Although the use of a smartphone while walking for 20 min increased the lumbar repositioning error, the lumbar curvature did not change. Changes in spinal curvature occur due to changes in the surrounding skeletal structures8). Although smartphone use could change an individual’s posture temporally6), it may be difficult to induce structural changes in the muscles, ligaments, or capsular tissues of the lumbar spine through short-term use. Thus, it is our opinion that this is the reason why the lumbar curvature was unchanged immediately after walking while using a smartphone.

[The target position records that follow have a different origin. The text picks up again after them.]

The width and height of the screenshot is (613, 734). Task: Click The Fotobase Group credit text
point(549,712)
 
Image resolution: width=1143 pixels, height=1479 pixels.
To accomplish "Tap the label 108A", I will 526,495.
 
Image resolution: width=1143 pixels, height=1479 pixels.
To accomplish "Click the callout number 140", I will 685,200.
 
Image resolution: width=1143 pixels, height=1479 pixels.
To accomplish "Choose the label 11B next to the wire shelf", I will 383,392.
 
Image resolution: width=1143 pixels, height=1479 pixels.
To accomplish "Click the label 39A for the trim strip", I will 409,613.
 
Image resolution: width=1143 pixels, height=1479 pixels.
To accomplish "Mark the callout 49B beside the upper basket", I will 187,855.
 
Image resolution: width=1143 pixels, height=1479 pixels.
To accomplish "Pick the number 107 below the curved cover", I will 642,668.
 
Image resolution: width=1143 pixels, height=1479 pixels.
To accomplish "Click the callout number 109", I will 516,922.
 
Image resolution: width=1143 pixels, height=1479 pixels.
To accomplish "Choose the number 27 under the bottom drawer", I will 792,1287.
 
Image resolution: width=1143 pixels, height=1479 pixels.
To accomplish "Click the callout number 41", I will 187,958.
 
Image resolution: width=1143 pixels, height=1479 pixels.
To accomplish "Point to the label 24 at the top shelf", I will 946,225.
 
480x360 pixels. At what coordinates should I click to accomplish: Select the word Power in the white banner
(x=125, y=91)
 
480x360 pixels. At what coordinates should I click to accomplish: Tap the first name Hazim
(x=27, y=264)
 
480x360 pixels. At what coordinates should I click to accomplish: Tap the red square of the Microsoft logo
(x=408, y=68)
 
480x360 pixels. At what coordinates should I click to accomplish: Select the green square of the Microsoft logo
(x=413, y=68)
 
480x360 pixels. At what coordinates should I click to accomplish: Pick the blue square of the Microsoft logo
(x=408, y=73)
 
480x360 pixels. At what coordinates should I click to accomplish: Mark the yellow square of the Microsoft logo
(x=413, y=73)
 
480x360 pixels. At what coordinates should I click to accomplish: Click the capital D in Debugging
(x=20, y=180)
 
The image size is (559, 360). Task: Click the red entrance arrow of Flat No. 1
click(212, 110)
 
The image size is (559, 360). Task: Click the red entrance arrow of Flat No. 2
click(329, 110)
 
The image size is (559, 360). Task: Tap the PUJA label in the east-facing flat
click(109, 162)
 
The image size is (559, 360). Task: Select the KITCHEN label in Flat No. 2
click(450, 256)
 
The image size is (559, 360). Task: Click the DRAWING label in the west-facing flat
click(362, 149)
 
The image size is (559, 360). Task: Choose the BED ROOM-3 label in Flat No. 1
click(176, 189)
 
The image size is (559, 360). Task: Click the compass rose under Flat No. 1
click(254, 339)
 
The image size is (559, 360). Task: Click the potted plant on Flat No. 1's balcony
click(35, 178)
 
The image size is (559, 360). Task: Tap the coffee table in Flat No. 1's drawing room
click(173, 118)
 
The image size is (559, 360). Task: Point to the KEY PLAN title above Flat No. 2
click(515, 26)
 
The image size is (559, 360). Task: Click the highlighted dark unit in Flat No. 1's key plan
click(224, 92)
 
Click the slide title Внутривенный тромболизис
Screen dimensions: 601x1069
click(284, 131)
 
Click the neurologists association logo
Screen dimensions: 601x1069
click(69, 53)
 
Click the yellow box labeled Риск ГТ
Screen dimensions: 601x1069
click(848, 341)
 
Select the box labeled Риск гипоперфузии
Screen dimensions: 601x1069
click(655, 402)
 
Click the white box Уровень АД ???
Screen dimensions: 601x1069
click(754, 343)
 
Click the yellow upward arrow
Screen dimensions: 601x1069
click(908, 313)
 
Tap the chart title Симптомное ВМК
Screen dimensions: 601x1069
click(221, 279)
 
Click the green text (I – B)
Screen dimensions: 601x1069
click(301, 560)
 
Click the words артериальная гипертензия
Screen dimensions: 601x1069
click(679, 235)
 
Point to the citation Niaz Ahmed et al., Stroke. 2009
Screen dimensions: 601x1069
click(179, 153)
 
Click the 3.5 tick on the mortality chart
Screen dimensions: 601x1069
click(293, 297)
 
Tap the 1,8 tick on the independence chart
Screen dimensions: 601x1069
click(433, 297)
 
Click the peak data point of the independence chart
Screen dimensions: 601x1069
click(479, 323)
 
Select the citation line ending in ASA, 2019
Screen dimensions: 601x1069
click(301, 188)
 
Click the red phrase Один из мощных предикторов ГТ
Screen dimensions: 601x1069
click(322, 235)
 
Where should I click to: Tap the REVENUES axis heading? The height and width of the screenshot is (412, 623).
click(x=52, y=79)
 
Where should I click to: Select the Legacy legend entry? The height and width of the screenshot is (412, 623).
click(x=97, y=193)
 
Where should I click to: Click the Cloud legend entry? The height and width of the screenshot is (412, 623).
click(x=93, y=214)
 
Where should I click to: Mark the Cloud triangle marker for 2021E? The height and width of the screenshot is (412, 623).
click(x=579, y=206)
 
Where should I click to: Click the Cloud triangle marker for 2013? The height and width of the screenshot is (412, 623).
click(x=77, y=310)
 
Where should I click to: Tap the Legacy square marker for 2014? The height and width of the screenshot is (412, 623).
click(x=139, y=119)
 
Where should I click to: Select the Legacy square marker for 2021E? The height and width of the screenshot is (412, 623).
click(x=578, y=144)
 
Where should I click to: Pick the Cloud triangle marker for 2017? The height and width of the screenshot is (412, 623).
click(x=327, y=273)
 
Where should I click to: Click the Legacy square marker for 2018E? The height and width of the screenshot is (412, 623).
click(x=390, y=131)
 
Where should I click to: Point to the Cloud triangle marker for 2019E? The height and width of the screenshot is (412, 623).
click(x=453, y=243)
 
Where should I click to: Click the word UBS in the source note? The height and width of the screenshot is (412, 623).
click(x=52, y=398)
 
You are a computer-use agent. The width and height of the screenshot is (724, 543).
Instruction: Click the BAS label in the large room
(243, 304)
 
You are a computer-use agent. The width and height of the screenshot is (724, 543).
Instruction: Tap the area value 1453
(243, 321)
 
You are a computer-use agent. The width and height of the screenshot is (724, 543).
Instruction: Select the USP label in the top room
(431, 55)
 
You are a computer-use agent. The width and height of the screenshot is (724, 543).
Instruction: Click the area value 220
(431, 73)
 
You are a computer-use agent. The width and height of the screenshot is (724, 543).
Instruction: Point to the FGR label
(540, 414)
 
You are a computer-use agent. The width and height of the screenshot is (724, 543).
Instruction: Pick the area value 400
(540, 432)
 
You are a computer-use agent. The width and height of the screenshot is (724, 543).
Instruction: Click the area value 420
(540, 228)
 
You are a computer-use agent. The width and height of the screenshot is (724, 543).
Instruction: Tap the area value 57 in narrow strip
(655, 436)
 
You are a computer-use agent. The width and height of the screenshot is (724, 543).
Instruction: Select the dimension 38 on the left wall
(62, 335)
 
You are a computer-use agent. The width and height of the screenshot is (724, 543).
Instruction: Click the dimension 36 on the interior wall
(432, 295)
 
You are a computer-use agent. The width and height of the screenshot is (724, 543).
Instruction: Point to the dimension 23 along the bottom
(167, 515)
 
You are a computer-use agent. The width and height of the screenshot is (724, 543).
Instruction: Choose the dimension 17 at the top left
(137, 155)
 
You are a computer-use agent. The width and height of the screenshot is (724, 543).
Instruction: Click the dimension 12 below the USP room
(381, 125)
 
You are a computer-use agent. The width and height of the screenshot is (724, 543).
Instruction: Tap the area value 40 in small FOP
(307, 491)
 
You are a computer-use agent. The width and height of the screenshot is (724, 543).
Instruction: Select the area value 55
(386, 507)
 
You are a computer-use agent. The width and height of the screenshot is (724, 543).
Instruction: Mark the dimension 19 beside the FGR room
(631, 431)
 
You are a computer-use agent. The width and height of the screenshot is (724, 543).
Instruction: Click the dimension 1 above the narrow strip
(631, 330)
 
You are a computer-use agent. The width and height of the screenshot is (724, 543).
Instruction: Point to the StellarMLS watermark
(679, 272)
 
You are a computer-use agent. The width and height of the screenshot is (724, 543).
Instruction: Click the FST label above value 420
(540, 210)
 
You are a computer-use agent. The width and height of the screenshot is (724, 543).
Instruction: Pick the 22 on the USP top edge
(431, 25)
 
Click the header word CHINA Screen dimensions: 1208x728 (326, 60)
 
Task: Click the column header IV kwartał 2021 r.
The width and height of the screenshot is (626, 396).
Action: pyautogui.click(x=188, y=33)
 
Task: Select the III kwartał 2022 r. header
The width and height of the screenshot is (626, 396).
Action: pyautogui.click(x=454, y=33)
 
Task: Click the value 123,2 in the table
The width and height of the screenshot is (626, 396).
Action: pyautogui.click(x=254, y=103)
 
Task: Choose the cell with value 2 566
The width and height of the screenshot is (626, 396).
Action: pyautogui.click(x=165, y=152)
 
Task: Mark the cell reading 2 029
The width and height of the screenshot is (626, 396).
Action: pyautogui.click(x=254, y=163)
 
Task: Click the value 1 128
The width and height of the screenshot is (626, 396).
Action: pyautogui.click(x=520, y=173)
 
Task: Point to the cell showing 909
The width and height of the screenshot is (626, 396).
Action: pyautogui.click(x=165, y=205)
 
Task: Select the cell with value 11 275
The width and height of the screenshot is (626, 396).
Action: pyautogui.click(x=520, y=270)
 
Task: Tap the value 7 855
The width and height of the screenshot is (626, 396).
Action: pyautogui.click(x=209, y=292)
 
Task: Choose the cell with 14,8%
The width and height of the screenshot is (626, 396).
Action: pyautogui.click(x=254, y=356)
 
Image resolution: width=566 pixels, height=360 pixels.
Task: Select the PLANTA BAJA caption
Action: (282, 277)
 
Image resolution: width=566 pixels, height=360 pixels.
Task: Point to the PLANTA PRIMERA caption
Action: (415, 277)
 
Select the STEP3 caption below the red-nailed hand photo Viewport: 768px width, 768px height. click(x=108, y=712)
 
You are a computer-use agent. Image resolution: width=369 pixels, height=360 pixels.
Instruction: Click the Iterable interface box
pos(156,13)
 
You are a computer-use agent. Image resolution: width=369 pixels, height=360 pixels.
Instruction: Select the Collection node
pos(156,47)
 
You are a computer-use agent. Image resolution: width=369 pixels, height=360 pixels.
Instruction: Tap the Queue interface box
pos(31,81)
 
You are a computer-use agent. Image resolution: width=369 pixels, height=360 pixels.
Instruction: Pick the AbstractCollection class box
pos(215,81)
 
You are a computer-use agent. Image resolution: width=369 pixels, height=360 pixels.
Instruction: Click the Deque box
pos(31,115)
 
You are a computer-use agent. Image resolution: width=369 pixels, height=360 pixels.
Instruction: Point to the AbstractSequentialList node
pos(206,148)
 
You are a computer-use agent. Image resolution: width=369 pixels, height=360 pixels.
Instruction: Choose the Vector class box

One of the major limitations of this study was that the participant group was only a small sample size of the general population. Also, this study had a relatively low proportion of females. Additional studies are required to consider the effects of long-term smartphone use on lumbar curvature.
Acknowledgments
This work was supported by the National Research Foundation of Korea Grant funded by Korean Government (NRF-2014S1A5B8044097).